I’m trying to better understand the FDB performance model relative to something like HBase / BigTable. With an HBase table, a lot of attention has to be paid to generating even / relevant region splits at table creation + hashing the row keys for good distribution + potentially salting heavily hit rowkey ranges, all in order to avoid hotspotting individual region servers. Do those same types of locality considerations carry over to FDB?
Some questions that come to mind:
if there were a single key that’s inundated with write requests, what kind of trouble could that cause overall? Does it degrade performance of the replicas that own that key, or could it push them over entirely? What does it mean for the rest of the cluster?
if an application generates sequential keys but never needs range reads, is it worthwhile to hash the keys preemptively for even distribution? e.g. rather than storing (subspace, sequential_key), instead store (subspace, hash(sequential_key)) when the application only needs multi-gets.
We automatically split shards that are receiving too much write bandwidth. We cannot split a single key into multiple shards, but the storage servers responsible for that hot key will give their other shard responsibility to different servers to balance the load.
Read load balancing happens on the client. In triple replication every key is held by three different storage servers. The client keeps track of the latency for each of those servers and sends the request to the least loaded server (the actual algorithm is slightly different than what I just described, but accomplishes the same result). If one key is really hot, the storage servers that responsible for that key will get heavily loaded. Clients will know those servers are heavily loaded, so are read requests that has the option to avoid those servers will go somewhere else. In practice this does an amazing job of keeping all the servers utilized.
There are definitely use cases where you may want to hash keys preemptively. In fact, our backup and DR work by storing a copy of the mutation log into the system keyspace. The key is the sequentially increasing version of the database, so to avoid overloading one team of storage servers with half the write bandwidth of the cluster we hash the version and put that in the key like you described. In our case we still want to do range reads, so we actually hash version/1e6, but the concept is the same.
FDB attempts to divide the database in shards of roughly equal size (both in terms of bytes and write bandwidth). If it notices that one ranges of keys has too much data, it will split it into smaller ranges, and each range will get assigned to a new set of storage servers. For each range, the algorithm starts with 4 random candidate teams of storage servers, and then assigns the range to the one that has the least amount of data. This algorithm converges to an optimal distribution while avoiding the herding effects of always attempting to move data to the least loaded servers.

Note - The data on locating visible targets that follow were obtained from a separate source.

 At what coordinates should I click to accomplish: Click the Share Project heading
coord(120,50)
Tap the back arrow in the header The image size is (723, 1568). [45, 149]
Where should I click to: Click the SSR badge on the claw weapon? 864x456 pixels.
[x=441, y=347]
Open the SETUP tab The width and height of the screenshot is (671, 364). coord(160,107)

Our data movement algorithm does not react instantly to changes in the workload. If all of your writes are directed at a new subspace every 30 seconds you will run into performance problems, and you should consider splitting the writes. If the writes are changing subspaces every hour it is probably okay.

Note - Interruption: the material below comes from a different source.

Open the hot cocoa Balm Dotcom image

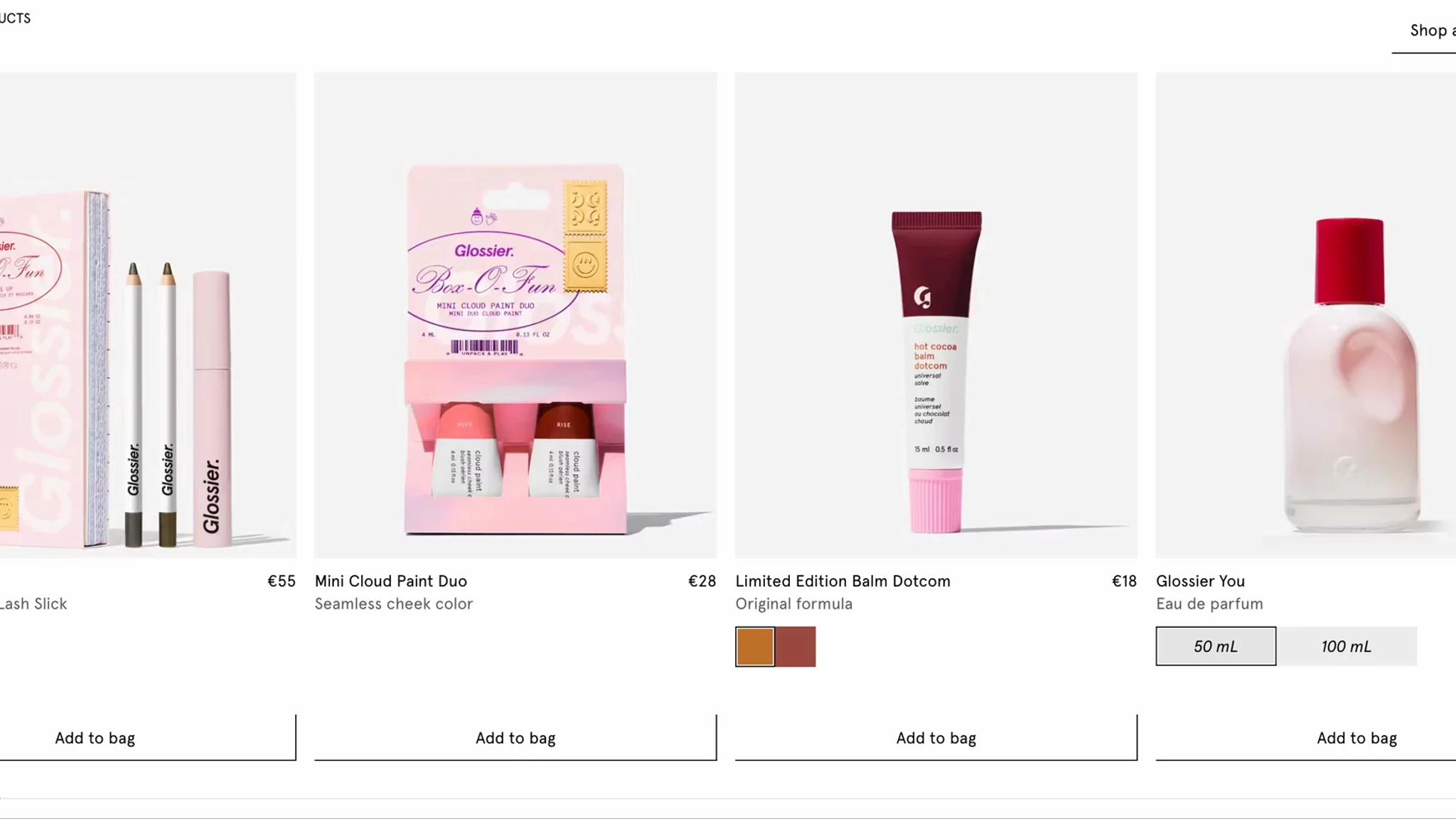(936, 315)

Ah thank you etschannen, that’s enormously helpful!
This is really cool Which metrics are used client-side to determine how loaded a storage server is? What happens if this still isn’t enough and one storage server is overloaded? Is there any active load shedding, or could it fail over?
Is there an ideal shard size that FDB targets / how is the total number of shards determined? On each recalculation cycle, do all identified splits get redistributed / is there a limit to how much can shuffle at once?
Hmm how is an optimal distribution being defined here? If write bandwidth is factored into shard size it seems like that could vary significantly over time.
By prefixing hash(version/1e6) to the key instead of hash(version), all versions in a range of 1 million would be mapped next to each other. So, this scheme spreads chunks of 1 million versions across shards but still every million versions are range readable. Actual key stored on database would be something like this hash(version/1e6),version.
The actual algorithm the client uses is to attempt to keep an equal number of read requests outstanding to each storage server. In addition the client is allowed to send a read to multiple storage servers simultaneously 5% of the time. Basically the latency of the read requests themselves tells up which servers are too loaded. Here is a link to the source if you want to look at the details: https://github.com/apple/foundationdb/blob/master/fdbrpc/LoadBalance.actor.h
If a storage server is still overloaded read latencies will continue to grow longer and longer. The storage server itself prioritizes answering read requests over getting more writes from the tlogs, so it will start to fall behind. This will be noticed by ratekeeper and we will slow down the rate at which we are giving out read versions to clients which will give the storage server room to catch back up.
For large databases we target shards between 125MB and 500MB. We ramp up to that size based on the amount of data in the database, so that small databases still do some level of sharding. We are monitoring the sizes of each shards individually, and storage servers notify the data distribution algorithm once a shard size changes by more than 5% from the previous estimate. The storage servers use sampling to keep estimates of how much data is in each shard. We are asynchronously notified of these size changes, so there is no recalculation cycle, each shard is split or merged as we get new size estimates. We do limit the number of relocations that can happen simultaneously, basically there is a queue of split and merge requests and we process them depending on how busy the source shard is. There are a lot of details here, status reports how much data is queued for movement and how much data is currently in flight, which is one of the important things to monitor in an FoundationDB cluster.
Write bandwidth is only taken into consideration for when to split shards, it is not accounted for when chosen a new destination team. This does mean if you have a workload that is re-writing existing keys it is possible to get unlucky and have multiple small but high bandwidth shards assigned to the same team.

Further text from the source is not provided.